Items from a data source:
------------------------------------------------

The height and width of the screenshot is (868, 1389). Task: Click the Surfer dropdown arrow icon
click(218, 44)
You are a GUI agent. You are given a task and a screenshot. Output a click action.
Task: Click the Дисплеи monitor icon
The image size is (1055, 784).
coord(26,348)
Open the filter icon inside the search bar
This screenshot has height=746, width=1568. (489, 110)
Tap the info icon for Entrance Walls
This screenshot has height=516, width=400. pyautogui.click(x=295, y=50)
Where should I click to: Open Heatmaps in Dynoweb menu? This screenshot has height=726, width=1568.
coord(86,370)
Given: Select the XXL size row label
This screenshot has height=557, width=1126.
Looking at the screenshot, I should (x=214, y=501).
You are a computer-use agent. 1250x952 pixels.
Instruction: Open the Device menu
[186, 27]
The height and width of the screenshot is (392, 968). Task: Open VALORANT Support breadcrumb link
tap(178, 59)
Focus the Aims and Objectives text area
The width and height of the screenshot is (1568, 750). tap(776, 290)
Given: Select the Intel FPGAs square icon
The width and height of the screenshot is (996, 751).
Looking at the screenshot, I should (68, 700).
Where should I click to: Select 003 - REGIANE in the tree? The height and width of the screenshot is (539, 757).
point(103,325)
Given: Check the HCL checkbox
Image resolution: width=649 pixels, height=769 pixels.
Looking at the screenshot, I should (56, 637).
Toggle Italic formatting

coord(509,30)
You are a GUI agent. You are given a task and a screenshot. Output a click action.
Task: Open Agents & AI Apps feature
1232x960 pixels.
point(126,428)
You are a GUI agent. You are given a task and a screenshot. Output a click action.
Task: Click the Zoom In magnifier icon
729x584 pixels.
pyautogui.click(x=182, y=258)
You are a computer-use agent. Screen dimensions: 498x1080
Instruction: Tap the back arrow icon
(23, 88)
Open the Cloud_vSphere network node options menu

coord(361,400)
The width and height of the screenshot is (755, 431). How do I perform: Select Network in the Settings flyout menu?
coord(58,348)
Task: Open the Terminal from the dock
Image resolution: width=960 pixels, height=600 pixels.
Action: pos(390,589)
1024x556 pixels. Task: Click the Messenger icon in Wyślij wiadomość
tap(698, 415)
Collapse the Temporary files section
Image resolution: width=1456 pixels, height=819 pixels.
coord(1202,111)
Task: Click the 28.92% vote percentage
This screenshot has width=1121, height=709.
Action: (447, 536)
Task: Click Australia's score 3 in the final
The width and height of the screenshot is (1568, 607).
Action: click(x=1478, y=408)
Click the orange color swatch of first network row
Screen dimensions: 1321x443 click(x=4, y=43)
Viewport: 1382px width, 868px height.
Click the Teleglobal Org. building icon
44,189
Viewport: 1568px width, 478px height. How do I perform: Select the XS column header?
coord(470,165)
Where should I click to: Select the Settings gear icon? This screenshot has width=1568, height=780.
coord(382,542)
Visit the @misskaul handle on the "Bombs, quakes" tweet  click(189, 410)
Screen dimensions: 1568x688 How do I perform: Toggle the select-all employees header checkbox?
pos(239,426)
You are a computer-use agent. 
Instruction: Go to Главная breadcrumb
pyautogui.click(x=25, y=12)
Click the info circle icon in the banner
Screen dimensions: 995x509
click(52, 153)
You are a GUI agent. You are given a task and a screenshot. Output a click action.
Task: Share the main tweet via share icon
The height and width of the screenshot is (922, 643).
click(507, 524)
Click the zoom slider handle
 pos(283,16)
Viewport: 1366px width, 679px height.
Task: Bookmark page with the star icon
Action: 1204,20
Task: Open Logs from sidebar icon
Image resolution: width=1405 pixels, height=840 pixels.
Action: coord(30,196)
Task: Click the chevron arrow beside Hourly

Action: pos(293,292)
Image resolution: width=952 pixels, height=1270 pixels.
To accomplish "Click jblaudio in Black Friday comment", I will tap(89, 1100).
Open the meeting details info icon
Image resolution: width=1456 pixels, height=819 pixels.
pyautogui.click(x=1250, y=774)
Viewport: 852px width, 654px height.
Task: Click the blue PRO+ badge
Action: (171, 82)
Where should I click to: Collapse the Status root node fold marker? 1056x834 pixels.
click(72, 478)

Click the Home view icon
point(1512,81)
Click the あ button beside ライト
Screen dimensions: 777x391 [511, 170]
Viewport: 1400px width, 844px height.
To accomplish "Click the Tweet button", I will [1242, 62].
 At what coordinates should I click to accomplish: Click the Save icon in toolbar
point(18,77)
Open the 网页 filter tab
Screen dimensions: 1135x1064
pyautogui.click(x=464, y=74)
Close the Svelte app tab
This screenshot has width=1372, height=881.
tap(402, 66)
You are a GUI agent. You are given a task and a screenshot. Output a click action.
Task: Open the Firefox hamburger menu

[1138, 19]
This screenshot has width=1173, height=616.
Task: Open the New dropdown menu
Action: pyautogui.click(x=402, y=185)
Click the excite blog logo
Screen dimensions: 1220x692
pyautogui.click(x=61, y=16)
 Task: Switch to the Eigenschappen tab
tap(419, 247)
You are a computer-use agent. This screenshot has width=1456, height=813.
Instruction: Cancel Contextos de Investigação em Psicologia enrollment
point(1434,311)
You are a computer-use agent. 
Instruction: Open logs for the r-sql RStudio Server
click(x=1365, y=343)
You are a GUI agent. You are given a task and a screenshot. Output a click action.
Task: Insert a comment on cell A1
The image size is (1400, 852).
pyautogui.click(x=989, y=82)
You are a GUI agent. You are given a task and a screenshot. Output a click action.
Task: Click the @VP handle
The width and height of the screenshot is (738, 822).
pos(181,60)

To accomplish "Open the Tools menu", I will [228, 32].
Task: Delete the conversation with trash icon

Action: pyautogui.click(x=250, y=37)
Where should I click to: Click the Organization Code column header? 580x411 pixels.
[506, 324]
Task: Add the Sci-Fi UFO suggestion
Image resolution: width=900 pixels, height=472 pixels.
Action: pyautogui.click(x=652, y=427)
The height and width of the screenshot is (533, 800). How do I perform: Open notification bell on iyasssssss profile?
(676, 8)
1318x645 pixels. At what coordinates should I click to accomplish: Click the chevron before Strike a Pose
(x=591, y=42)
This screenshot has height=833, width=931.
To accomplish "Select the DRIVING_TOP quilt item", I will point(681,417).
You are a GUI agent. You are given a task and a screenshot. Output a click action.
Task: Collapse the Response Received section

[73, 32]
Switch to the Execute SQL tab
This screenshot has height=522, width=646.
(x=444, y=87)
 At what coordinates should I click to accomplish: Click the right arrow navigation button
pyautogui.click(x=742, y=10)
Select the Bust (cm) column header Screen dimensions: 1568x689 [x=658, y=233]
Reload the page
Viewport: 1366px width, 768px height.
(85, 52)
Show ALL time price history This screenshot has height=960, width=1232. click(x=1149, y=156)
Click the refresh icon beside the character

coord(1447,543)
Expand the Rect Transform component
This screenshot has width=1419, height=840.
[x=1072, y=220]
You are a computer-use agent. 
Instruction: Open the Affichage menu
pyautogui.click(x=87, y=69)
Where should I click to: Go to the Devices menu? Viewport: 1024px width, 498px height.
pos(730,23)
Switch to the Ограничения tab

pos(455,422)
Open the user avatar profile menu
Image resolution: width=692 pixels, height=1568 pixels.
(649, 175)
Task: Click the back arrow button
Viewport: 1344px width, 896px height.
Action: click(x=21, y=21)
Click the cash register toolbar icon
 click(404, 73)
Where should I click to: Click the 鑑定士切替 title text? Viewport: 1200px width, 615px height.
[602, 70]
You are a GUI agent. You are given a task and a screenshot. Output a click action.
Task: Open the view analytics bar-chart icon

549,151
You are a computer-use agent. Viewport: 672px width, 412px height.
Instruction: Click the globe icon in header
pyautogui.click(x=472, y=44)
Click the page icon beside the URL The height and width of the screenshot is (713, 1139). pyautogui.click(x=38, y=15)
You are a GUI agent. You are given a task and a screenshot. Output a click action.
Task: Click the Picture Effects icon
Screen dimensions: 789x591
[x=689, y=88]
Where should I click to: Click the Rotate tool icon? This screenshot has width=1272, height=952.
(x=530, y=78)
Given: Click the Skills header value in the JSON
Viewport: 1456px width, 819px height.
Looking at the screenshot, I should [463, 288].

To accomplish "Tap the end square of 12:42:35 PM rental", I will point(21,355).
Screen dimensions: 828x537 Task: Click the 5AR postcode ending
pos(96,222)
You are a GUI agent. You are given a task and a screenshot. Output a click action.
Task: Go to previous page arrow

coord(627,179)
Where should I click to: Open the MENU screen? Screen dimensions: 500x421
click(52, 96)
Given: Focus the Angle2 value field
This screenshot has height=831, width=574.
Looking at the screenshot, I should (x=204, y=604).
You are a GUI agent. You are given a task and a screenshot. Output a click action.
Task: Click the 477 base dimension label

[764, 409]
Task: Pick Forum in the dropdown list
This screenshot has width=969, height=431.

------------------------------------------------

## WHAT THE TASK ASKS
Please copy the records above word for word, from the start of the records through the line containing "The width and height of the screenshot is (1568, 750).", including that line.

## TASK SOLUTION
The height and width of the screenshot is (868, 1389). Task: Click the Surfer dropdown arrow icon
click(218, 44)
You are a GUI agent. You are given a task and a screenshot. Output a click action.
Task: Click the Дисплеи monitor icon
The image size is (1055, 784).
coord(26,348)
Open the filter icon inside the search bar
This screenshot has height=746, width=1568. (489, 110)
Tap the info icon for Entrance Walls
This screenshot has height=516, width=400. pyautogui.click(x=295, y=50)
Where should I click to: Open Heatmaps in Dynoweb menu? This screenshot has height=726, width=1568.
coord(86,370)
Given: Select the XXL size row label
This screenshot has height=557, width=1126.
Looking at the screenshot, I should (x=214, y=501).
You are a computer-use agent. 1250x952 pixels.
Instruction: Open the Device menu
[186, 27]
The height and width of the screenshot is (392, 968). Task: Open VALORANT Support breadcrumb link
tap(178, 59)
Focus the Aims and Objectives text area
The width and height of the screenshot is (1568, 750). tap(776, 290)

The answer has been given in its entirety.